According to previous studies, elevated progesterone may affect ART outcomes in several ways. Huang et al. found that elevated progesterone levels on HCG days had a significant negative effect on the rate of high-quality embryos(P < 0.05)[14]. However, there are some studies that take the opposite view. Based on various markers of oocyte and embryo quality, the data strongly support that there is no negative influence of premature progesterone elevation on oocyte and embryo quality[14-16]. Therefore, the conclusion is yet to be confirmed by a large prospective study. In this study, there was no significant difference in embryo quality between the two populations, and both were dominated by high-quality blastocysts.
On the other hand, elevated progesterone may affect endometrial tolerance. By examining the transcriptome profile of peri-implantation window endometrium, Liu et al. found that in endometrium with high progesterone levels on HCG day, the expression profile of genes related to natural killer cell-mediated cytotoxic pathway was significantly different compared to normal levels of endometrium[17].

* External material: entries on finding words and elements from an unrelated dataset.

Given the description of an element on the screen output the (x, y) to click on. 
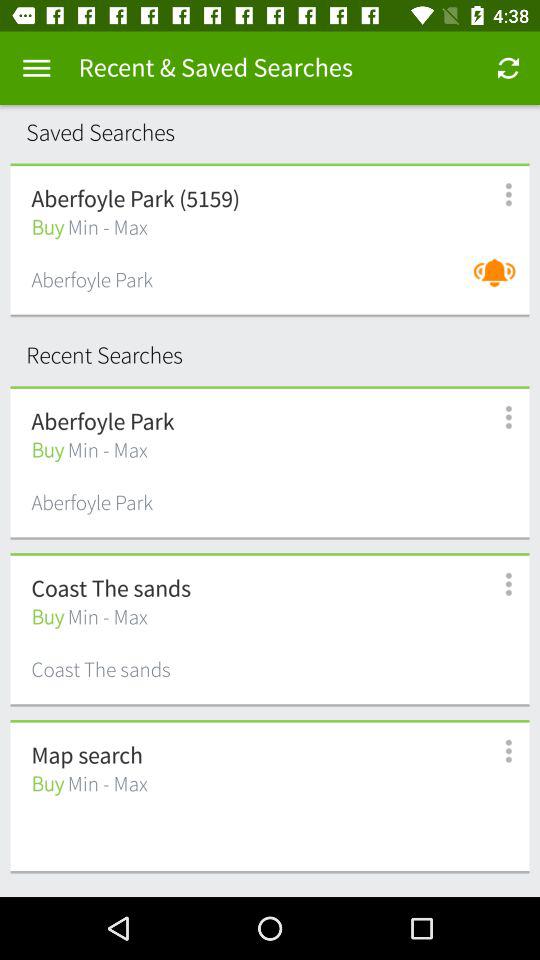
press for more info (497, 751)
Given the description of an element on the screen output the (x, y) to click on. 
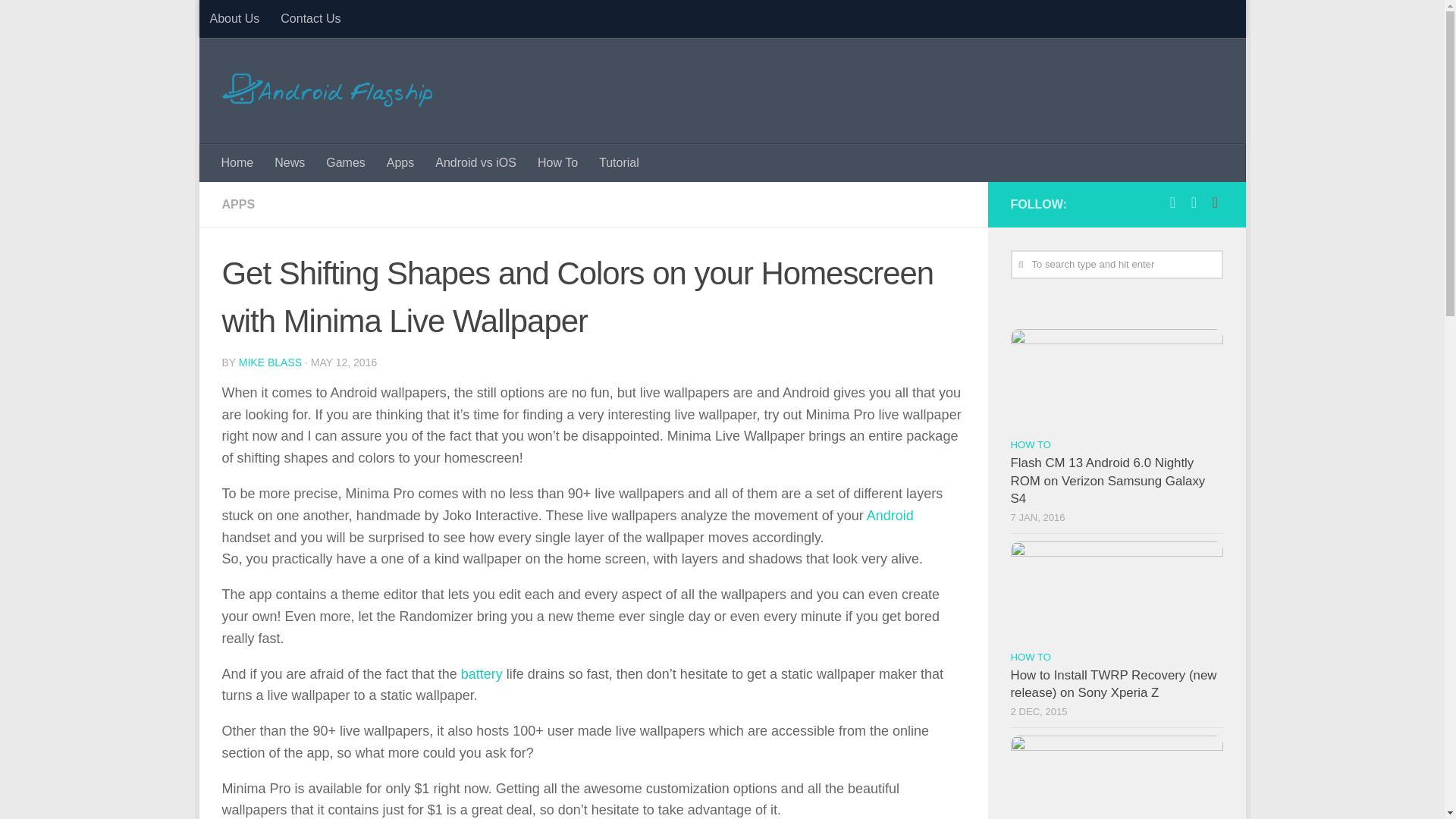
Tutorial (618, 162)
Posts by Mike Blass (269, 362)
To search type and hit enter (1116, 264)
Contact Us (309, 18)
Follow us on Twitter (1193, 201)
News (289, 162)
Home (237, 162)
Android (890, 515)
Games (345, 162)
Android vs iOS (476, 162)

Some clinicians have proposed a question: are good patient and embryo characteristics protective against the negative effect of elevated progesterone level? Studies showed that high progesterone(>1.5ng/mL) did not change the pregnancy rate in cases of hyperresponders[18,19]. In the present study, analyzed the data including maternal age (30.78±3.76, 30.94±3.87), AMH (4.21±2.92, 4.01±2.85), AFC (15.42±5.57, 14.47±5.13), Basal FSH (6.44±1.85, 6.55±1.82), number of oocytes retrieved (12.41±4.26, 13.78±4.36), suggesting that the vast majority of women in both cohorts could be classified as high-response patients with a good prognosis. However, a slight increase progesterone(>1.0ng/mL) on the day of HCG still had a negative impact on pregnancy outcome. This result may suggest that the negative impact of premature P elevation on pregnancy rates is an endometrial effect, as opposed to an oocyte effect.

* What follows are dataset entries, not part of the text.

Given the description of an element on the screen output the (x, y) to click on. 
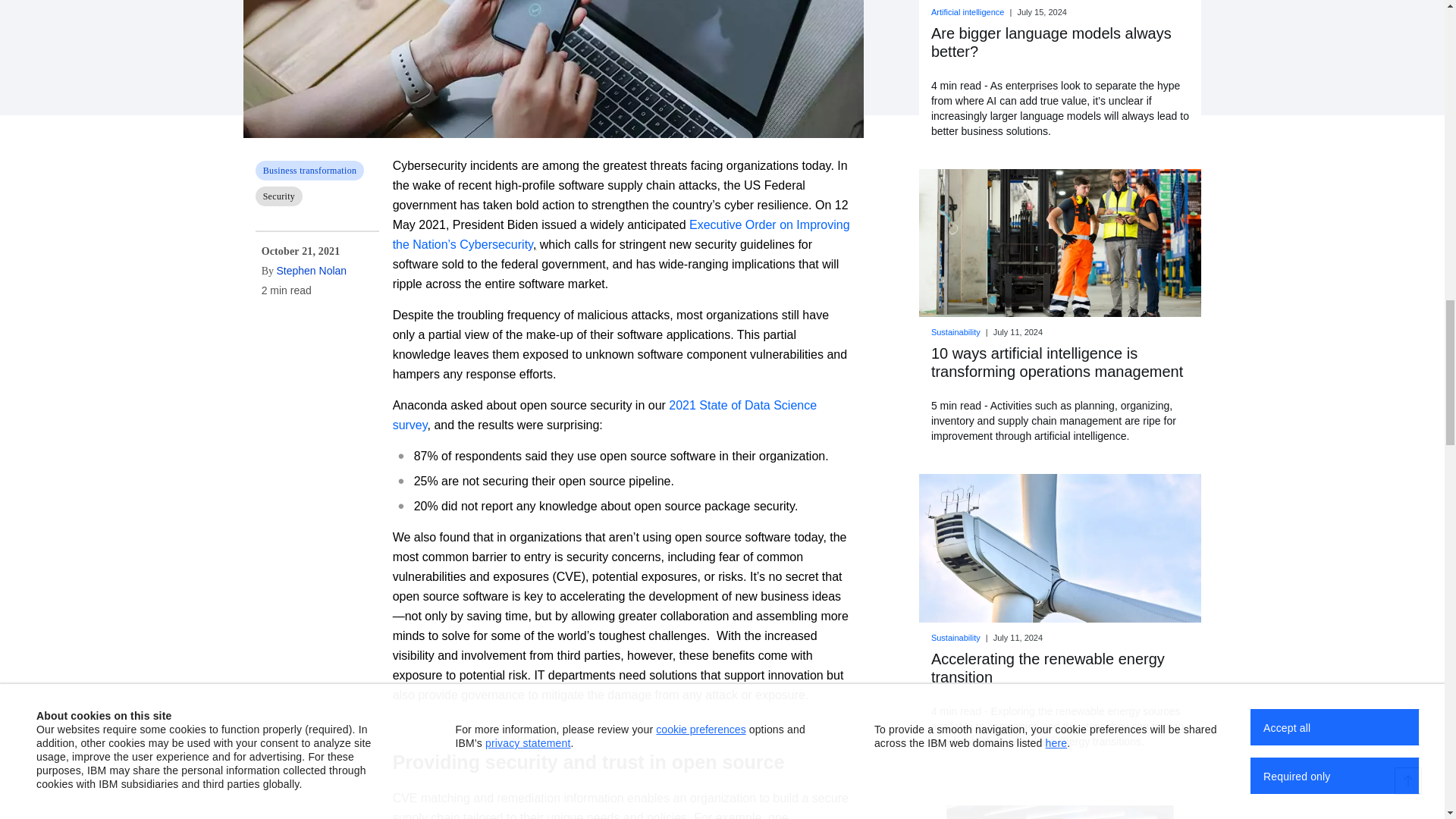
Security (324, 196)
Artificial intelligence (969, 11)
Sustainability (956, 331)
Sustainability (956, 637)
2021 State of Data Science survey (604, 414)
Business transformation (324, 170)
Stephen Nolan (311, 270)
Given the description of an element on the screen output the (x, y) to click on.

Furthermore, some studies hypothesized only in cases of D3 embryo transfer, there would be interference from progesterone(P>1.5ng/mL) on the HCG day, the implantation rate would drop by 50%; the same would not occur in the transfer of blastocysts[8]. In contrast, in this study, D5 single blastocyst transfer was used in all these women, yet the high progesterone group (P>1.0ng/mL) still had lower clinical pregnancy rates and live birth rates. The results of this study suggest that on the fifth luteal day, the endometrium still has not recovered from the effects of high progesterone and its impact on pregnancy outcome still persists.

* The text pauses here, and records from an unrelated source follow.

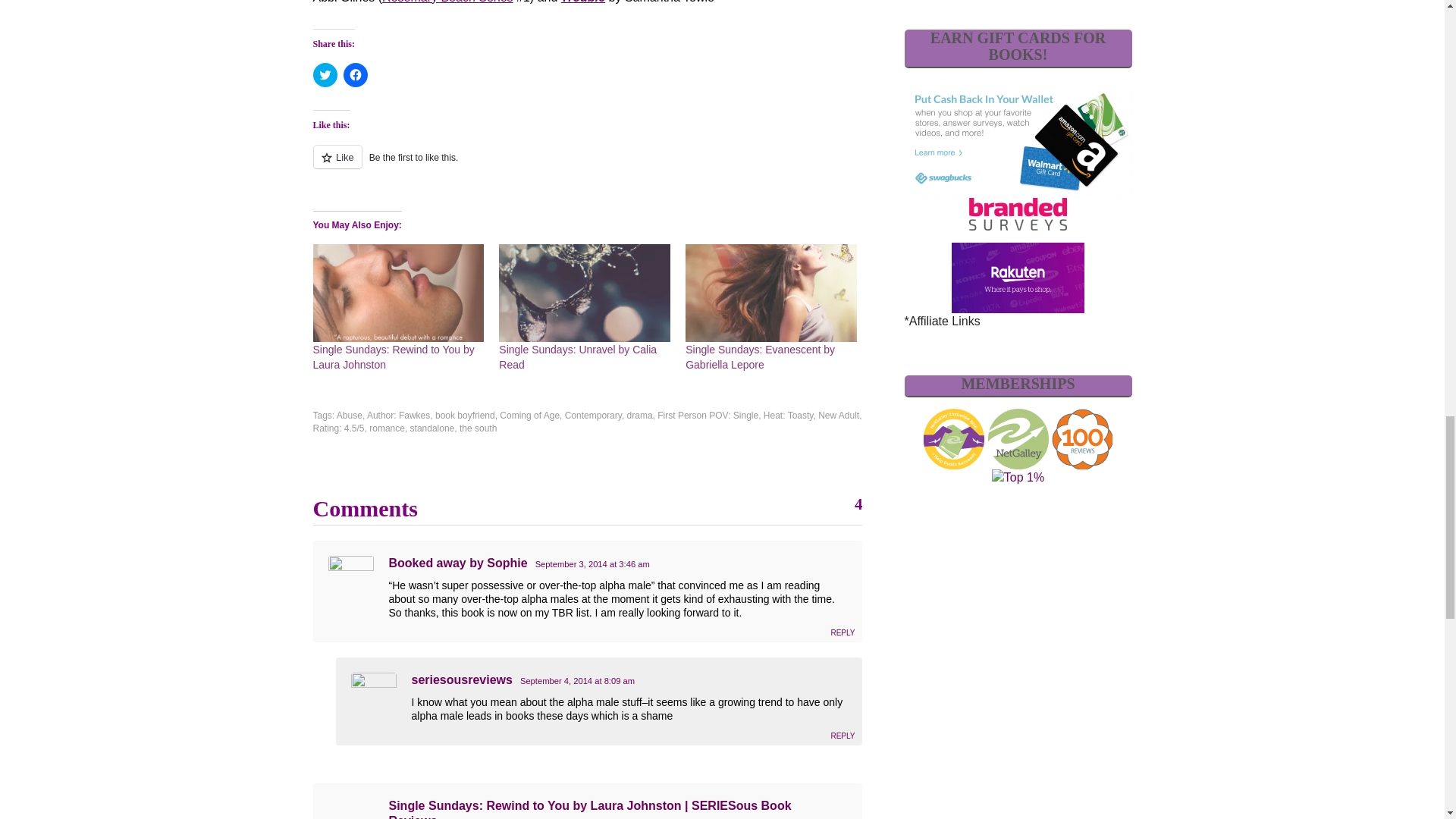
Single Sundays: Unravel by Calia Read (577, 357)
Contemporary (592, 415)
Single Sundays: Evanescent by Gabriella Lepore (759, 357)
Trouble (582, 2)
Abuse (349, 415)
Single Sundays: Rewind to You by Laura Johnston (393, 357)
Click to share on Twitter (324, 74)
Author: Fawkes (397, 415)
Single Sundays: Evanescent by Gabriella Lepore (759, 357)
the south (478, 428)
standalone (432, 428)
First Person POV: Single (708, 415)
romance (386, 428)
Single Sundays: Evanescent by Gabriella Lepore (771, 293)
Single Sundays: Rewind to You by Laura Johnston (393, 357)
Given the description of an element on the screen output the (x, y) to click on. 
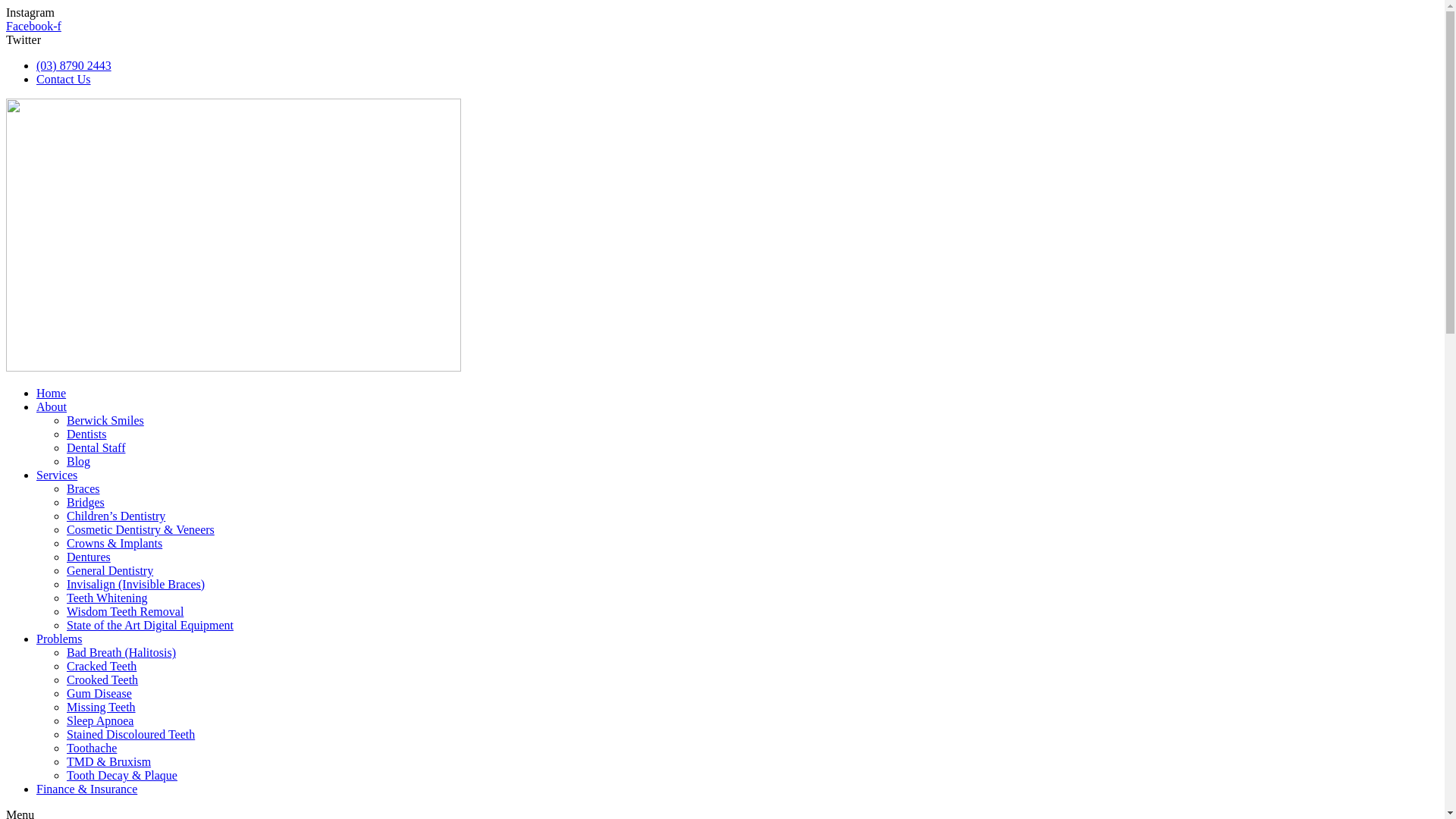
(03) 8790 2443 Element type: text (73, 65)
Dentures Element type: text (88, 556)
Crowns & Implants Element type: text (114, 542)
Crooked Teeth Element type: text (102, 679)
Blog Element type: text (78, 461)
Twitter Element type: text (23, 39)
Wisdom Teeth Removal Element type: text (124, 611)
About Element type: text (51, 406)
Facebook-f Element type: text (33, 25)
Cosmetic Dentistry & Veneers Element type: text (140, 529)
Home Element type: text (50, 392)
Braces Element type: text (83, 488)
Missing Teeth Element type: text (100, 706)
Instagram Element type: text (30, 12)
Services Element type: text (56, 474)
Finance & Insurance Element type: text (86, 788)
Bridges Element type: text (85, 501)
Teeth Whitening Element type: text (106, 597)
Problems Element type: text (58, 638)
Stained Discoloured Teeth Element type: text (130, 734)
Dental Staff Element type: text (95, 447)
Sleep Apnoea Element type: text (99, 720)
Berwick Smiles Element type: text (105, 420)
Invisalign (Invisible Braces) Element type: text (135, 583)
Toothache Element type: text (91, 747)
State of the Art Digital Equipment Element type: text (149, 624)
Tooth Decay & Plaque Element type: text (121, 774)
General Dentistry Element type: text (109, 570)
Cracked Teeth Element type: text (101, 665)
Bad Breath (Halitosis) Element type: text (120, 652)
Dentists Element type: text (86, 433)
Contact Us Element type: text (63, 78)
Gum Disease Element type: text (98, 693)
TMD & Bruxism Element type: text (108, 761)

An important strength of the present study was that it is the first study to have compared the ART outcomes between women with progesterone<1.0ng/ml and progesterone>1.0 to<1.5ng/ml under an early follicular phase prolonged protocol. Also both groups used the same COS protocol and all underwent D5 single blastocyst transfer, avoiding the influence of relevant confounding factors. In addition to comparing implantation rates and early pregnancy rates, an extended comparison of the differences in live birth rates between the two groups was also performed. Another significant factor to consider in assessing any study on P level is the accuracy and precision of the assay[20]. The internal and external quality control of the assays utilized in our laboratory ensured that these standards were maintained. Weaknesses of this study include its retrospective design and small sample.